* **REQUIREMENTS**: Report how many of the lines below contain the string "Click", treating uppercase and lowercase as different. Give only the number.

* **PROVIDED DATA**:

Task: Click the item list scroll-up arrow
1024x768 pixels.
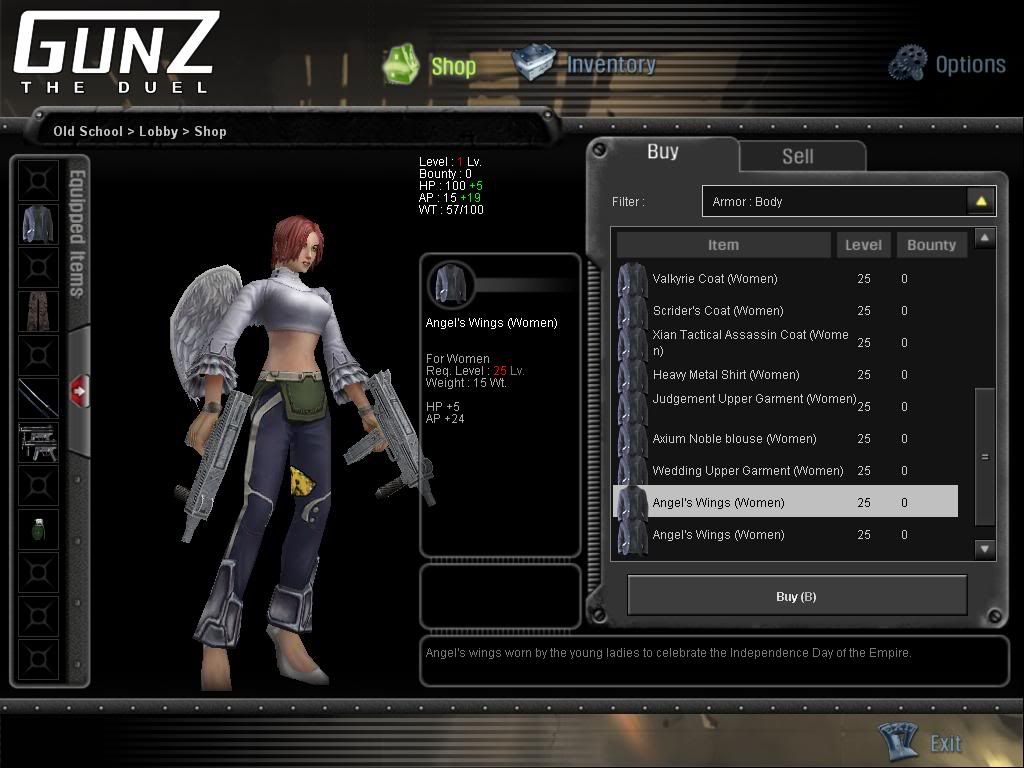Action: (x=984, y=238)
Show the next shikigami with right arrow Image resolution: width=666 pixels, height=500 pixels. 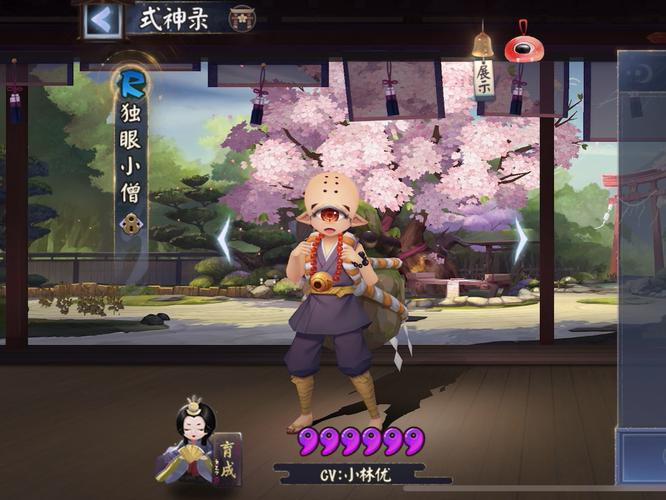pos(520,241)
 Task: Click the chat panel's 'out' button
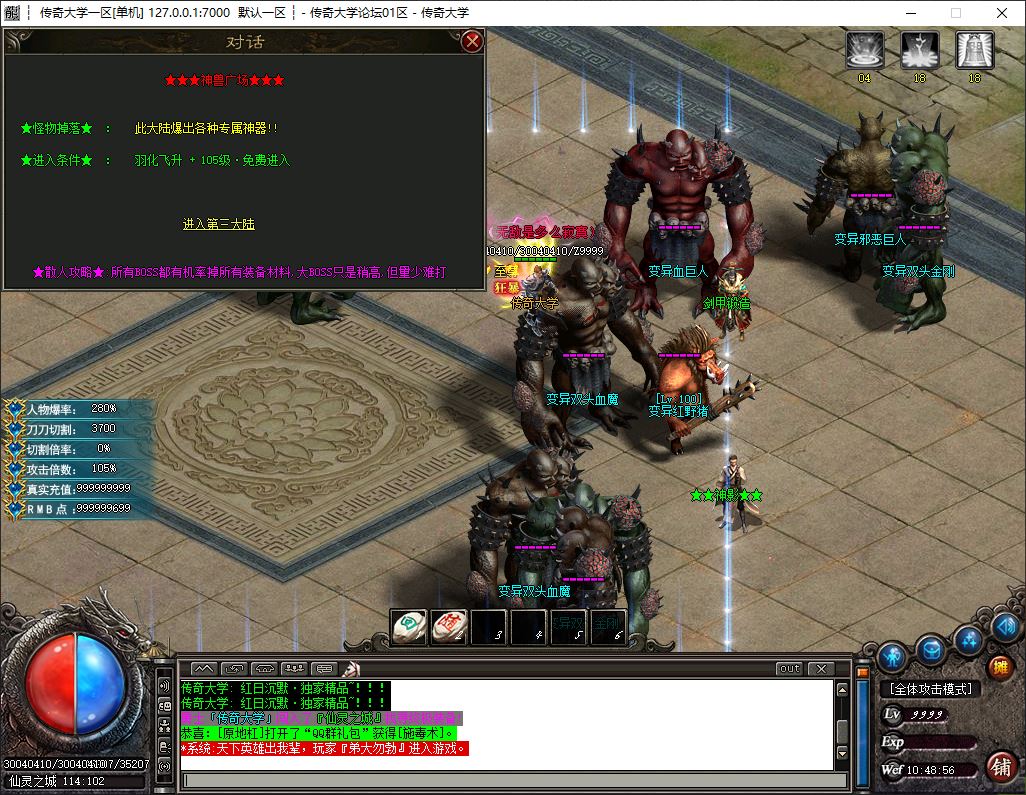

* **SOLUTION TO THE PROBLEM**: 2